▶ _What is expected_: When the records are reproduced, each one must match exactly, and no picture may be kept.
_ _ _
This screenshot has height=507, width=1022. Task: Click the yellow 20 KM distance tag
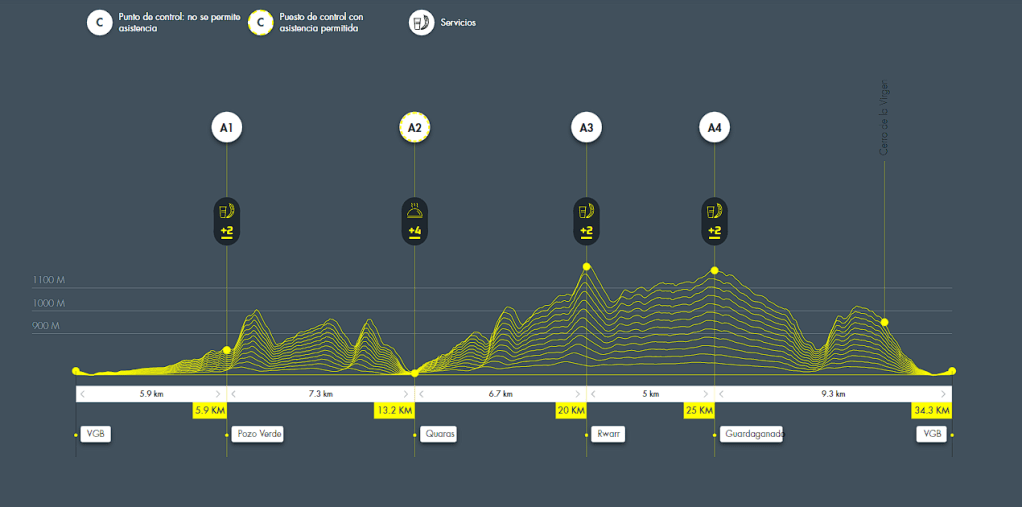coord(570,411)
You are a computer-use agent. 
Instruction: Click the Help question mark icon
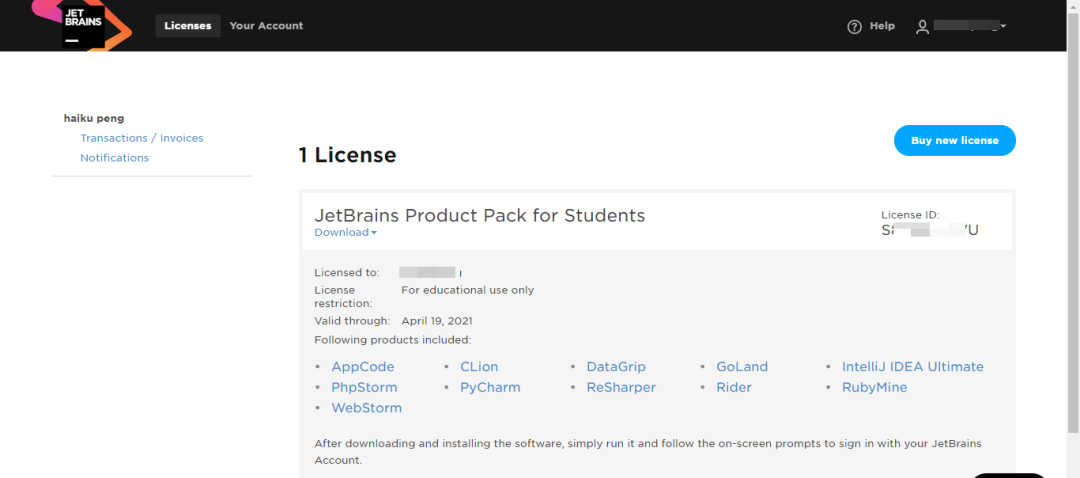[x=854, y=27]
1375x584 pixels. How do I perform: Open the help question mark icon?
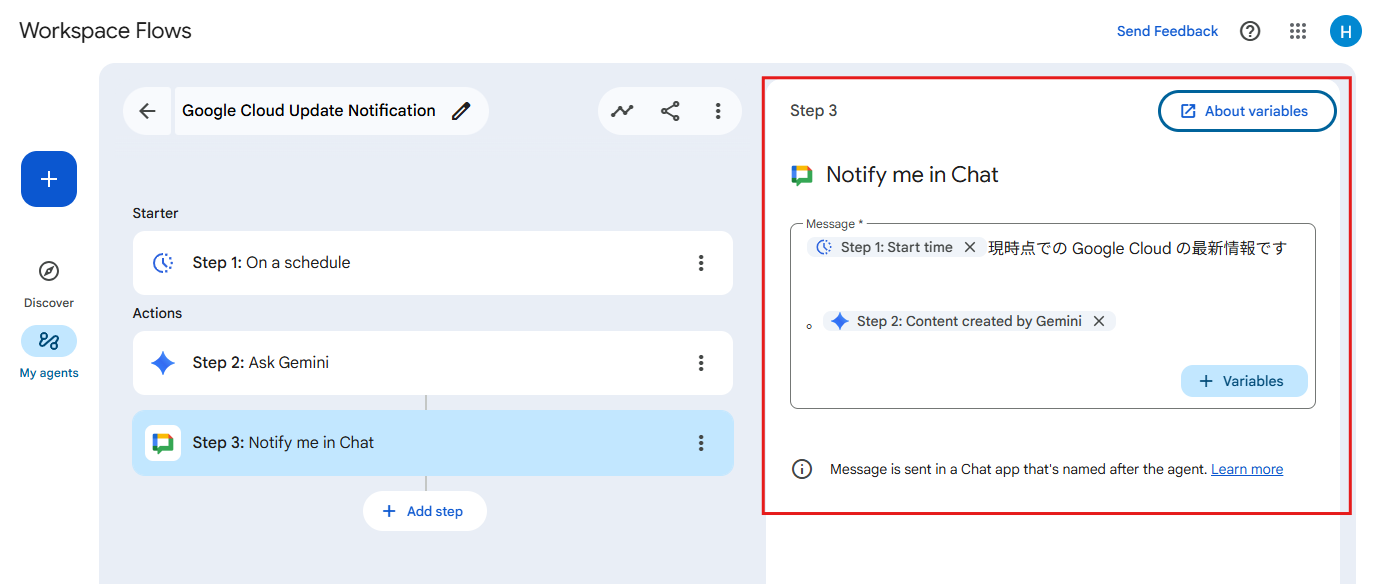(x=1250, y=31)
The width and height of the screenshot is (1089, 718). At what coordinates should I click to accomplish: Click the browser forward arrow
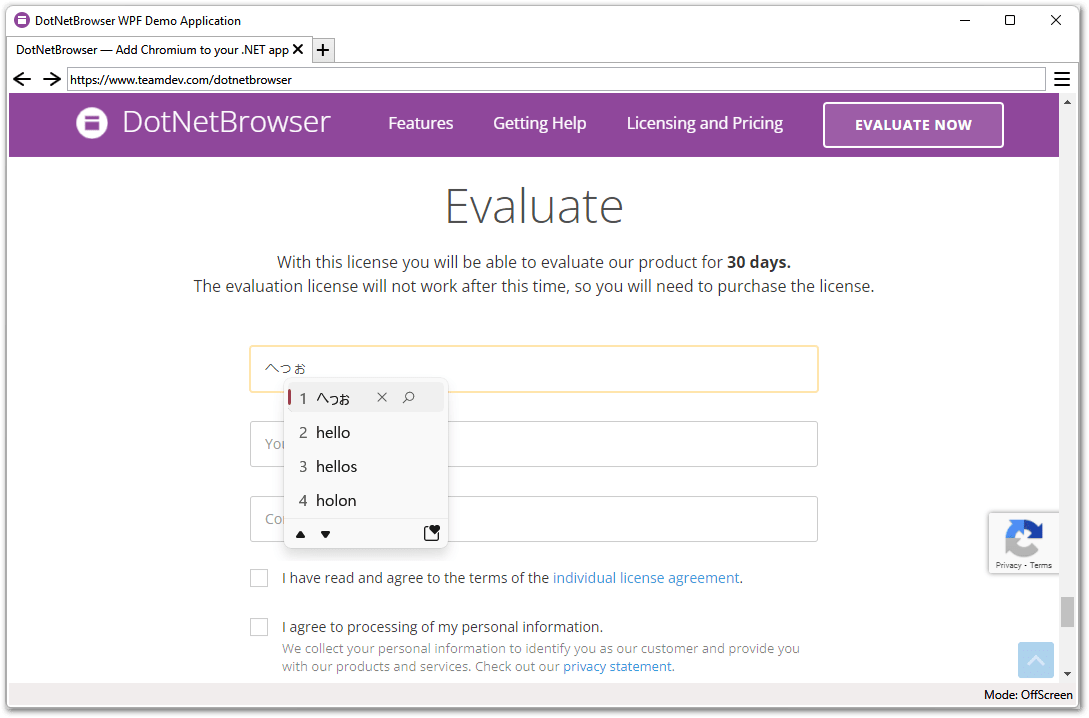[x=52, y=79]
_ _ _
▶ _Solution to this problem_:
This screenshot has height=507, width=1022. Task: Click the yellow 20 KM distance tag
coord(570,411)
You are a computer-use agent. 
Instruction: Click the Help question mark icon
[x=854, y=27]
1375x584 pixels. How do I perform: Open the help question mark icon?
(x=1250, y=31)
The width and height of the screenshot is (1089, 718). At what coordinates should I click to accomplish: Click the browser forward arrow
[x=52, y=79]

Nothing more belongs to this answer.